Cam fancied himself decent in bed. He’d learned pretty early on that if the woman he was entertaining enjoyed herself, it made things better for him, too. So he had become good at reading tiny signs, at delayed gratification. But it was ultimately selfish.
But the way he could play Jane like a violin? Holy shit. It was almost scary. The attraction between them was out of this world. He’d never experienced anything like it, so searing, so out of control. He couldn’t control himself—that was precisely the problem. Take yesterday afternoon. He had embarked on a mission to tease her into orgasm, to drive her crazy by meting out his touch. He’d wanted to blow her mind, to make her feel so good that she let go of everything and became his goddess.
But he’d lost it. He’d utterly and totally lost it. He’d been completely wild, would have done anything, made any sacrifice, at that moment, to not have to let go of her.
He sighed and rolled over, sore from yesterday’s exertions. He wasn’t blaming her. None of it was her fault. In fact, he owed her a huge debt. Sure, he was sitting here having a little Kumbaya-emo moment, but it was better than the alternative, which was shivering at the bottom of a PTSD freak-out. She’d saved him from that.
Because she knew. She somehow knew what to do. Drive into town! Make some hats! Even after they’d gotten out of bed yesterday and the rest of the wedding party had come back from their hike, she’d subtly manipulated things so they stayed inside. She had volunteered him to drive to town to pick up pizzas.
She took care of him.
Christie had never done that.
Christie had been fond of him in her way. While he was around, she enjoyed him. But he could see now that she hadn’t looked after him. Certainly hadn’t ever kept his needs front of mind.
Had anyone ever done that for him? Alicia, he supposed, in the immature way of young love, at least in the beginning. But not ultimately. Not in any real way.
Which brought him back to…his mother.
She had put his needs first. Had truly cared for him. At least as long as he’d let her. He’d always been a challenging kid, but those years after Alicia, he’d done nothing but push her away. Shove her away, violently and with all his strength, making sure with his actions that she’d have to give up on him.

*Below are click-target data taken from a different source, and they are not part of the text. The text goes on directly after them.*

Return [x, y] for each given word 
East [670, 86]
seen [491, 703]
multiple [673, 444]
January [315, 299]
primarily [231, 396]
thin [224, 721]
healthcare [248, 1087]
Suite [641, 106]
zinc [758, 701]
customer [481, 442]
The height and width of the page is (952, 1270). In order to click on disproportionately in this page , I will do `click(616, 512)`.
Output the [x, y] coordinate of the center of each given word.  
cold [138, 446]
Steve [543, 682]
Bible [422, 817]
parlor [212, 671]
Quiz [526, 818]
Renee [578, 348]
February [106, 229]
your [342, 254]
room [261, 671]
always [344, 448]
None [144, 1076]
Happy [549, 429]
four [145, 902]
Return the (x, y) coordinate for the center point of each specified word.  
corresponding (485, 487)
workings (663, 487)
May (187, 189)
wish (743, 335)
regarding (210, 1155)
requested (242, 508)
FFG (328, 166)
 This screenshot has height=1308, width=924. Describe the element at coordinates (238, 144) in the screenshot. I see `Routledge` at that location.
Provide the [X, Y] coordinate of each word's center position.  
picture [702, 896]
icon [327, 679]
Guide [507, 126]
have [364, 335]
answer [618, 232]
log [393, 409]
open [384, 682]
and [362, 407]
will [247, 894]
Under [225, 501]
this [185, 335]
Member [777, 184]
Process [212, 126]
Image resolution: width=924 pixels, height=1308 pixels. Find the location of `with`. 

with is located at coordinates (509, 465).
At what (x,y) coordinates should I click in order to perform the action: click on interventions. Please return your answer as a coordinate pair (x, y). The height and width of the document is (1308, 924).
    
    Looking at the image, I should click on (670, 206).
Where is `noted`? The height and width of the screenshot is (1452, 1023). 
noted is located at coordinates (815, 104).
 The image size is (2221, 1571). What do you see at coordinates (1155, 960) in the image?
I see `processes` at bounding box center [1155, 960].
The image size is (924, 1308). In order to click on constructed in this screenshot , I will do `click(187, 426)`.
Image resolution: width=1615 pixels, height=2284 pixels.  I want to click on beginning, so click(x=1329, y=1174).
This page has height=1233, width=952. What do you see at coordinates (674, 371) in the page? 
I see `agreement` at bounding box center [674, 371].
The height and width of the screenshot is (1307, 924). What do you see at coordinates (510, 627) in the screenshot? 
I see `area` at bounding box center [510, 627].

And things had never been the same. They had a cordial but distant, and ultimately not very meaningful, relationship. Which had suited him fine because he didn’t do the emo shit.
There was a knock on his door.
He sat up, panicking. It had to be Jane.
He wasn’t sure he could deal with Jane, not the same morning he had to see Mom.
Because it wasn’t just the spectacular sex that had him marveling over how well matched he and Jane were.
It was everything else. The way she acted like a fucking grilled cheese sandwich he’d made for her was a lobster dinner. The way her cheeks flushed with excitement when she was playing Xena. The way she ruthlessly faced her fears.
He was in love with Jane.
It was a huge fucking problem.
As glorious as it had been to watch her have a psychological breakthrough yesterday afternoon in bed, it was also his worst nightmare—because it meant it was time for him to step away.
Jane had shut herself down as the logical response to the hands she’d been dealt—namely men who hadn’t deserved her love. Now that she was coming out of her shell, she would give her heart to someone else.
That someone could not be him, as much as he might wish otherwise. She had deserved better than Felix, but she also deserved better than him—better than a rough, ex-army, ex-criminal with no prospects.
The knocking continued. He had been trying to become an honorable man. So here was his chance to do the right thing.
He took a deep breath and swung open the door.
It was Jay.
“Hey,” his brother said with a guarded smile. “Mom texted. She’s close. She’ll be here in fifteen.”
Cam was stupidly relieved to be able to postpone his reckoning with Jane. He’d gotten himself so twisted into knots, convinced it was Jane at his door. But why did he assume that there even had to be a big reckoning? Here he was imagining that he’d need to explicitly tell her they couldn’t have a relationship, but when had she ever asked for one? He was no catch—he’d just been thinking as much—and Jane was smart.